‘D-Day’: Eric Holder Proposes Drug Sentencing Reforms

The Obama administration unveiled its plans to fix treatment of many drug offenders, aiming to bypass tough mandatory prison terms.

Attorney General Eric Holder proposed to cary out significant changes to the nation’s criminal justice system. Photo: US Embassy New Zealand/Flickr

Eric Holder unveiled a plan on Monday which is aimed to fix what the Obama administration considers the longstanding unjust treatment of many nonviolent drug addicts and to apply to them tough prison terms while reducing the country’s huge prison population and saving billions of dollars.

“Too many Americans go to too many prisons for far too long, and for no truly good law enforcement reason,” Attorney General told reporters in San Francisco.

The top U.S. law enforcement official suggested that the Justice Department would direct federal prosecutors to charge defendants in drug cases in which low levels of drugs are involved.

“We need to ensure that incarceration is used to punish, deter and rehabilitate – not merely to convict, warehouse and forget,” Holder said in his speech.

The official went on, adding that the mandatory minimum sentences applied under the criminal justice system in the majority of drugs cases is a sign of unjustice – thus, condemning offenders to long prison terms even for nonviolent crimes and possession of small amounts of drugs, reports Reuters.
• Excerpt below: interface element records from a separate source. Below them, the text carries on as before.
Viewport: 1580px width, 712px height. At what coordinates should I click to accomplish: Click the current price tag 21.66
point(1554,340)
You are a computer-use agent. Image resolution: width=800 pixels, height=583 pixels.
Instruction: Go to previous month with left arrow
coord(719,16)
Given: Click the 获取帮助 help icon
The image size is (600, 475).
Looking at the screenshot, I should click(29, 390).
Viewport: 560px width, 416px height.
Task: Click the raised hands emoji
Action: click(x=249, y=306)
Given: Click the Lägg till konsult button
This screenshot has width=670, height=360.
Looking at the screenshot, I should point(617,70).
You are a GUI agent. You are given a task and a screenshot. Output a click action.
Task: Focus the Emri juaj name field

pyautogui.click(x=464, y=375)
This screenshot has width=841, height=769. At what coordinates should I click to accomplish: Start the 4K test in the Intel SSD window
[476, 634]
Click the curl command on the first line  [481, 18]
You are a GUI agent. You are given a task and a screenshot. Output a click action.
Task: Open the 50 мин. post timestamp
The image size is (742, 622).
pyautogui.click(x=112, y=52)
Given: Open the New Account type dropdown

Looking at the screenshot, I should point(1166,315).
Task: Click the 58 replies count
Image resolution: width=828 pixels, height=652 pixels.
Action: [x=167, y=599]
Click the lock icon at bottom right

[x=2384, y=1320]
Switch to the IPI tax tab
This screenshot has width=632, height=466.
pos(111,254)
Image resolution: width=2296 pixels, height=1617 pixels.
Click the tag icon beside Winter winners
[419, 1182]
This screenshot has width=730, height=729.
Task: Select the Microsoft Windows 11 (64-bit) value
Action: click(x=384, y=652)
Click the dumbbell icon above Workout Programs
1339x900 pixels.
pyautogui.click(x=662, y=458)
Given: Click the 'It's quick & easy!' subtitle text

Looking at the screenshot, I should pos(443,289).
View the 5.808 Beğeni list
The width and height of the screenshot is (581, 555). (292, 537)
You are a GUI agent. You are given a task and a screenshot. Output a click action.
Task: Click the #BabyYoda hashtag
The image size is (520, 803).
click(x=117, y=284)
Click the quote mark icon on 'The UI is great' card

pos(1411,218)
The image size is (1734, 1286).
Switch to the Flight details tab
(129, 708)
“This is why I have today mandated a modification of the Justice Department’s charging policies so that certain low-level, nonviolent drug offenders who have no ties to large-scale organizations, gangs or cartels will no longer be charged with offenses that impose draconian mandatory minimum sentences,” Holder said.

The U.S. top law enforcement official also spoke of a moral imperative – as well as financial and social reasons – to apply drug sentencing reforms that will enlarge the number of convicts.

“As the so-called war on drugs enters its fifth decade, we need to ask whether it, and the approaches that comprise it, have been truly effective,” Holder said at a conference of the American Bar Association lawyers group.

Democrats seemed to be satisfied with the proposed plan, agreeing that mandatory minimum sentences have become an unfair measure. Some Republicans said the U.S. top official went too far with his proposal.

“If Attorney General Holder wants to reform our criminal justice system, he should work with Congress to do so,” U.S. House of Representatives Judiciary Committee Chairman Bob Goodlatte, a Republican from Virginia, said in a statement.

In a development that Holder called “very promising,” Republican Senators Rand Paul and Mike Lee, frontmen of Tea Party movement, have joined leading Democrats urging to pass legislation to enable federal judges to depart from mandatory minimum sentences for some drug offenses.

“Such legislation will ultimately save our country billions of dollars, and the president and I look forward to working with members of both parties to refine and advance these proposals,” Holder said.

“By reserving the most severe penalties for serious, high-level or violent drug traffickers, we can better promote public safety, deterrence and rehabilitation, while making our expenditures smarter and more productive,” the official added.

According to reports, the Justice Department has been studying changes for about six months, about the time Holder agreed to stay in his job into Obama’s second, four-year term.